Top 10 Issues of 2021
1) Social Media Content Moderation & Facebook’s Whistleblower
The “Facebook Whistleblower” blew up into a global media sensation but major regulation was already fully on track with the EU Digital Services Act and UK Online Safety Bill well before she arrived. Governments in Central Asia, Russia, Turkey, India, China, and Africa are also blaming social media for online troubles and mandating similar censorship interventions.
2) The Epic App Developer Battle Against Apple and Google
Epic Games’ federal antitrust lawsuit against Apple filled the news, with Judge Yvonne Gonzalez Rogers rejecting Epic’s charge that Apple was an illegal monopolist. South Korea legislated that app developers could choose alternative payments but Google said they would still collect their fees. The app developers cried foul. Watch for big developers to push for rate regulation in 2022.
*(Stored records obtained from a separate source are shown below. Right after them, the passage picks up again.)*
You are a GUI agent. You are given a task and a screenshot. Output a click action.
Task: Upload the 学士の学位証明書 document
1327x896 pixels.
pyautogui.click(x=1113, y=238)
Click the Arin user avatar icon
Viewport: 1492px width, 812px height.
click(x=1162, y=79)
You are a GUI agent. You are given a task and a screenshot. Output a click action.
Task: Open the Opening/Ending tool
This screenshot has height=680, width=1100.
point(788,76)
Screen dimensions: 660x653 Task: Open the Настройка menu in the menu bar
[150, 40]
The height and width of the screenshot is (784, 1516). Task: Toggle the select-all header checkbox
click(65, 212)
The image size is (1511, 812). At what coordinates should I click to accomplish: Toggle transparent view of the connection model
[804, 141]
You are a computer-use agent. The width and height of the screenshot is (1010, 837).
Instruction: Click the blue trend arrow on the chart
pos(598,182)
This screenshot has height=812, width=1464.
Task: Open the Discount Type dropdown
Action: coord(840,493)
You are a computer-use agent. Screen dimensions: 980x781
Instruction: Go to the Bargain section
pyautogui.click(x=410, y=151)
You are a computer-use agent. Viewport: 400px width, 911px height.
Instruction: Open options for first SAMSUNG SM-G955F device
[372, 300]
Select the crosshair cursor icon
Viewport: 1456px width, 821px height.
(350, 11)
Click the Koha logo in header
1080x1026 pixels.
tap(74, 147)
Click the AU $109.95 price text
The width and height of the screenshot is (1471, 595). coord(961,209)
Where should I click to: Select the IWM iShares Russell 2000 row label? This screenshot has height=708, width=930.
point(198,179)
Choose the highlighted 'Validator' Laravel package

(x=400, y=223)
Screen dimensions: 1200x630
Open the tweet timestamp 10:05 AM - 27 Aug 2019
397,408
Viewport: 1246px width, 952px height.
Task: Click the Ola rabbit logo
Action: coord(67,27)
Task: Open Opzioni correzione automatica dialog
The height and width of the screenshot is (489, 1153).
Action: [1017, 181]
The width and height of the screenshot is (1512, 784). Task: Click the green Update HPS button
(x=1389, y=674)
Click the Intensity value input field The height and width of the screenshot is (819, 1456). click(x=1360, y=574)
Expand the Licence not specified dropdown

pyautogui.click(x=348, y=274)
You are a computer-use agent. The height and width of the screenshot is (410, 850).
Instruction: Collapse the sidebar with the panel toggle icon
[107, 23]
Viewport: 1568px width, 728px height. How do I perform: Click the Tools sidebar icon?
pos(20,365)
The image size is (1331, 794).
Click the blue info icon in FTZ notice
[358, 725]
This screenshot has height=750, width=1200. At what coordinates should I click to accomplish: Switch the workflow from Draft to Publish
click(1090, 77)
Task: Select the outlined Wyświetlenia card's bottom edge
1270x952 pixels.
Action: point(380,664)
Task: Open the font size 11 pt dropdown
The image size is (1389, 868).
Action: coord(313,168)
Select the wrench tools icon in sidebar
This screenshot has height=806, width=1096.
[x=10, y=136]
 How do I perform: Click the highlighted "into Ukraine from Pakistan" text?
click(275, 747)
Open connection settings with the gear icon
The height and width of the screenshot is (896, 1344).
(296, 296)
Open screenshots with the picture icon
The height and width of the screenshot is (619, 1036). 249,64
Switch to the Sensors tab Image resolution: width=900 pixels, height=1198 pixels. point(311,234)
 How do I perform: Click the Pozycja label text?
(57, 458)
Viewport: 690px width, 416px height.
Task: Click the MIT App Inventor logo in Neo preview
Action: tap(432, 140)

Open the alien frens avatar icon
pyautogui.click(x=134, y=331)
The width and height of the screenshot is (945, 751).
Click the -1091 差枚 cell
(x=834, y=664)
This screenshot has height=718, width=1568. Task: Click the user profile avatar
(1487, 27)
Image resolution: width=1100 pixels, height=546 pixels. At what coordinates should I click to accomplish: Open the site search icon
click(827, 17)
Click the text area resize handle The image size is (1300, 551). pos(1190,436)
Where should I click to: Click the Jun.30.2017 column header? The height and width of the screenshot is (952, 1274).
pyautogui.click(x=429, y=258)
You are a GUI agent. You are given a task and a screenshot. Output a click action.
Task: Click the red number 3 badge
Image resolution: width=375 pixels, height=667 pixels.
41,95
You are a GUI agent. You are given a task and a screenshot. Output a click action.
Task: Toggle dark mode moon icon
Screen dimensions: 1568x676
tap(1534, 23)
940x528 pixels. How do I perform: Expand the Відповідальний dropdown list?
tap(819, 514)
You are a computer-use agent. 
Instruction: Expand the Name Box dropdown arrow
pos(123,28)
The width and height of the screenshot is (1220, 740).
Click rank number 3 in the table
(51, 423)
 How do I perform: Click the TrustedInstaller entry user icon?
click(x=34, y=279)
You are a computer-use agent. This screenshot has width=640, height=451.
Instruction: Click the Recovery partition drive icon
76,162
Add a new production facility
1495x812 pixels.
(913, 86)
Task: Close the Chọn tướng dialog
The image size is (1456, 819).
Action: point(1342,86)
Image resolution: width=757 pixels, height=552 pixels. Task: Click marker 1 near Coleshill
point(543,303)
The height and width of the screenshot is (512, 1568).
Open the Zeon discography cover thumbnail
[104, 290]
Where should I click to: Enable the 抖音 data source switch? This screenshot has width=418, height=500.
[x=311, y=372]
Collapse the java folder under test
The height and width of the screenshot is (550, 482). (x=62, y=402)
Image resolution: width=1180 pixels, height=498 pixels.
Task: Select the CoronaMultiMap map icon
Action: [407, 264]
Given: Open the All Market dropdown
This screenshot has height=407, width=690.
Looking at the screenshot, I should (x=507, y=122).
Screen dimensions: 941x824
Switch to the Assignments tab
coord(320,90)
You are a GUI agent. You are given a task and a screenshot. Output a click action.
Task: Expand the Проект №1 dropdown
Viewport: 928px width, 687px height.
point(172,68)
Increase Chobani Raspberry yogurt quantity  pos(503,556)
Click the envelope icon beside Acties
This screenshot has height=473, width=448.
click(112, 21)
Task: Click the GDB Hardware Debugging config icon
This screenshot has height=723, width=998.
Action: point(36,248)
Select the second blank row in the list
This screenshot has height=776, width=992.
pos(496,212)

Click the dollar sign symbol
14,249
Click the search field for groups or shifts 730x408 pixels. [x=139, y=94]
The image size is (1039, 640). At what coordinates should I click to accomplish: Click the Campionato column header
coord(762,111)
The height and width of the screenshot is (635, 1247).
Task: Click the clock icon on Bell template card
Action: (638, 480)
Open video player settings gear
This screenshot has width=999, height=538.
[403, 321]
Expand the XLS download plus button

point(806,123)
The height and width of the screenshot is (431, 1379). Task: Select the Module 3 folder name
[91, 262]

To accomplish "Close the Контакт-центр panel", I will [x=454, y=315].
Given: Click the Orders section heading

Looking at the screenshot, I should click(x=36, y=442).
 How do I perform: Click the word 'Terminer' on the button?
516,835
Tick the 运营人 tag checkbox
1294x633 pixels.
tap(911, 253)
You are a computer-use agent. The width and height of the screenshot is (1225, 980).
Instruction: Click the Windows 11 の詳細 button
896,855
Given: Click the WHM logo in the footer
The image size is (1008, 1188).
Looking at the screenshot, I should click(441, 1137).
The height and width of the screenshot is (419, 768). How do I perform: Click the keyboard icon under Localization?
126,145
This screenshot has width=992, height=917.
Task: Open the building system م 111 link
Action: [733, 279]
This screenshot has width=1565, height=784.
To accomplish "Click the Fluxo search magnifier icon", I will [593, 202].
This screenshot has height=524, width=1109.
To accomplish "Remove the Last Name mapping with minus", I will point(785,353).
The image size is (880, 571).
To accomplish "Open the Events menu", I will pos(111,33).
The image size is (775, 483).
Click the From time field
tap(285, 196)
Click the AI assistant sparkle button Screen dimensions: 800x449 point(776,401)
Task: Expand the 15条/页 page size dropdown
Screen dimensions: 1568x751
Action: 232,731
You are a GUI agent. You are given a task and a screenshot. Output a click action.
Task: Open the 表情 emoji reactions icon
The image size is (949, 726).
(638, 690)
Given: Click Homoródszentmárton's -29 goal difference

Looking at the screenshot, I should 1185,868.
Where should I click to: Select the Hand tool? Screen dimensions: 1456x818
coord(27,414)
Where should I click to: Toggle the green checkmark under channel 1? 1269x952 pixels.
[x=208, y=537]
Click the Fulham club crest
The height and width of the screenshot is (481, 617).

3) Republicans Complain of Social Media Censorship
Nearly all Republicans suspect anti-conservative censorship by social media giants. Congress is stymied but GOP legislators in Florida and Texas waved off constitutional concerns and enacted state laws. Both bills were blocked by federal judges on First Amendment grounds. Former President Trump filed federal lawsuits against three platforms for banning him, but they appear on a similar track.
4) Big Tech Antitrust Regulation (The DMA) is Coming
Competition-inspired regulatory regimes intended to bypass the time and hassle of traditional competition enforcement were on the march, led by the EU’s Digital Market Act with unprecedented mandates on “digital gatekeepers”. Expect it to cover 20-to-30 digital businesses to start. While Big Tech regulation in the US Congress is stalled, Germany and Japan each enacted a Big Tech regulatory regime.
5) Gig Work Platforms and Change in Europe
Europe was the center of Gig work news in 2021. The UK High Court ordered Uber to reclassify drivers as workers, Spain and Portugal legislated that ridesharing and delivery drivers be treated as employees, and courts in the Netherlands and Italy made similar rulings. The biggest long-term impact may be from the European Commission’s draft legislation to update labor regulations for “Digital Labor Platforms”.
6) Biden’s Global Corporate Tax Reform and Digital Taxes
The Biden Administration completely changed the global standoff on digital taxes by refocusing US attention on tax havens. The result was a massive two-part deal negotiated at the OECD. It reworked a digital-only tax to cover around 100 giant consumer-facing companies and set a minimum tax of 15% on multinationals. Maryland also enacted a state digital advertising tax being challenged in federal court.
7) Google and Facebook Forced to Pay Media Companies
France and Australia have carried the media industry’s water to squeeze payments out of Google and Facebook. Australia proposed legislation that led both to threaten to stop key services, something Facebook actually did for a few days. A compromise was reached and payments talks ensued. France was focused on Google, slapping a 500 million euro fine on the giant for not paying up fast enough.
8) Shifting Standards for Big Tech Acquisition Reviews
Two Facebook acquisitions, GIF platform Giphy and CRM software platform Customer, highlighted the shifting standards for Big Tech acquisitions. Both are small, not profitable, US-based startups without operations in Europe. The EU signed off on Giphy, but not Customer. The UK CMA did the opposite, ordering the Giphy deal unwound. Look forward to multi-jurisdiction Good Cop – Bad Cop scenarios.
9) Amazon Battles Reliance in India
The battle between Amazon and Reliance Industries over Indian e-commerce supremacy filled 2021. While Amazon blocked Reliance’s purchase of Future Retail in court, India’s competition regulator may undo that result. Amazon’s issues are grounded in the country’s unique Foreign Direct Investment laws with accusations that the eCommerce giant routinely violates the law by engaging in retail activities.
10) TikTok, WeChat, Data Security and China “Decoupling”
The Biden Administration ended the Trump Administration’s legal battles over TikTok and WeChat and embarked on an effort to create a new system to judge the security implications of Chinese-owned apps and digital equipment. Outside the US, the data security implications of digital businesses sharing data with businesses inside China were a growing issue, especially in Japan.